Data rows
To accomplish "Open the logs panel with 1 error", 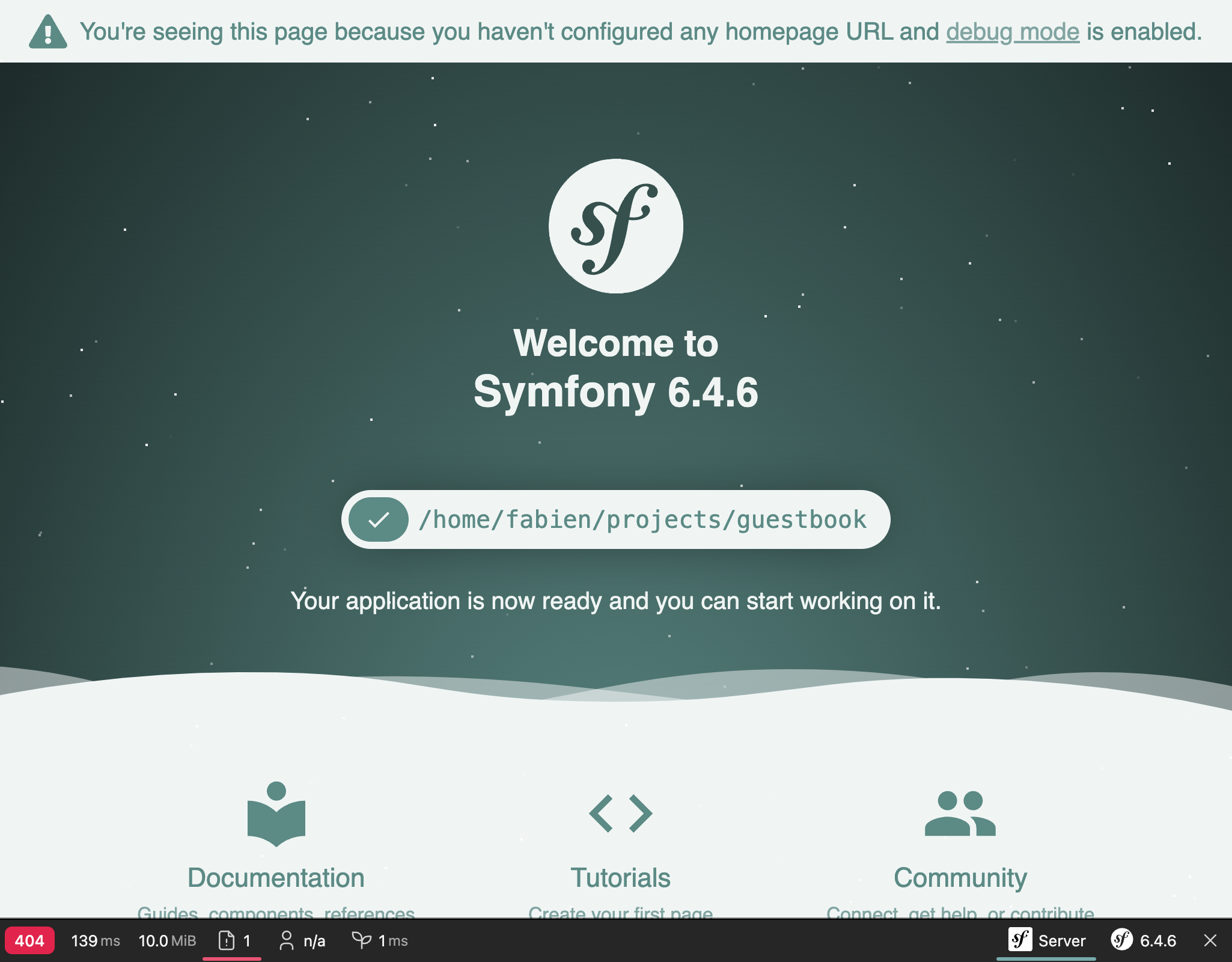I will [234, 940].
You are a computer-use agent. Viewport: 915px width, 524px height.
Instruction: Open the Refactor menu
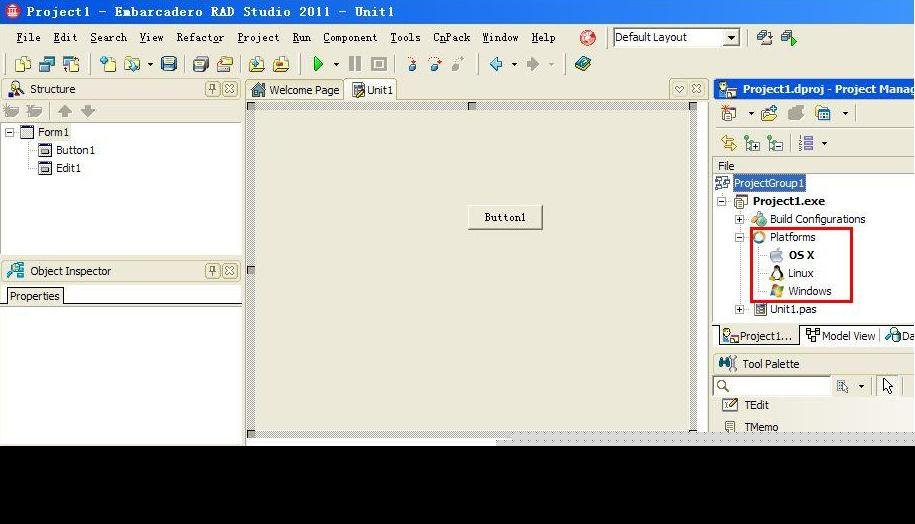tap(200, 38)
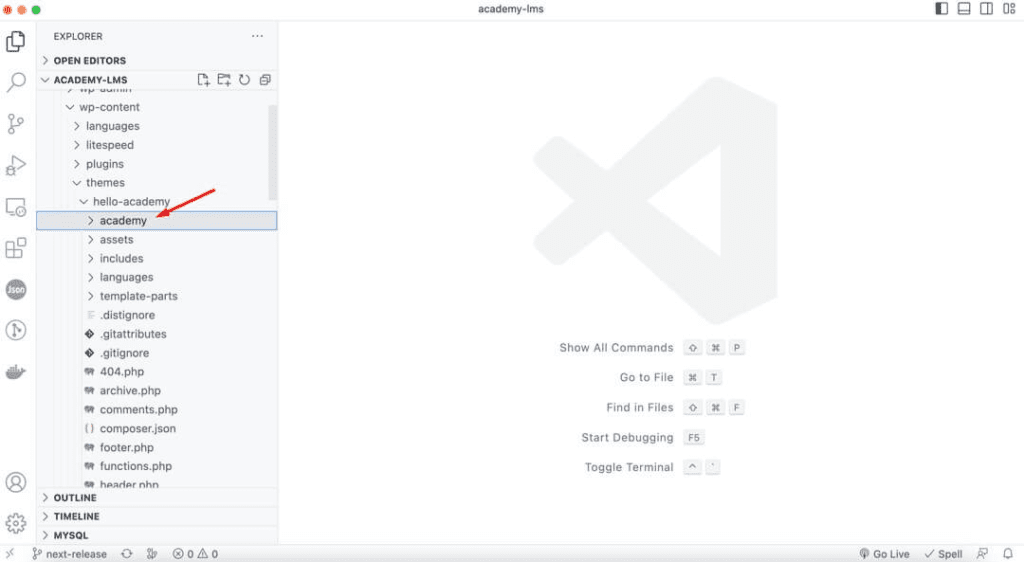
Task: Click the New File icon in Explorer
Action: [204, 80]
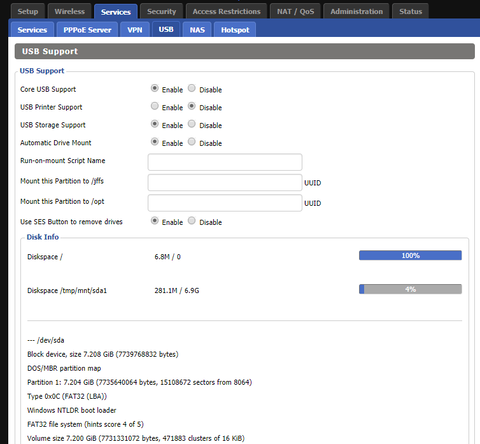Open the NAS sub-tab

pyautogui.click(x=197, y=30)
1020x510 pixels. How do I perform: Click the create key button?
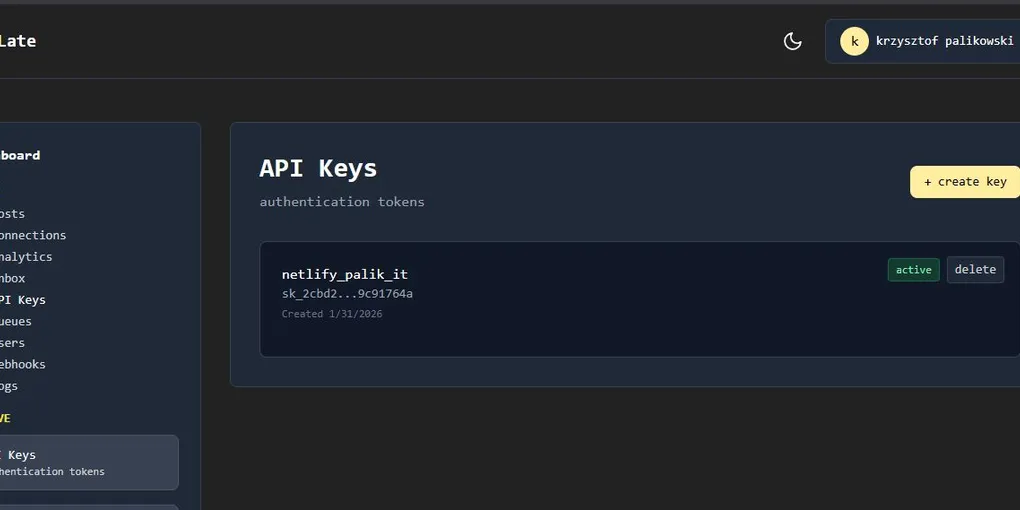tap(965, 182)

What needs to be done
Reproduce the material from the line containing "1020x510 pixels. How" through the end of the material, leaving out the pictures.

Solution for this exercise
1020x510 pixels. How do I perform: Click the create key button?
tap(965, 182)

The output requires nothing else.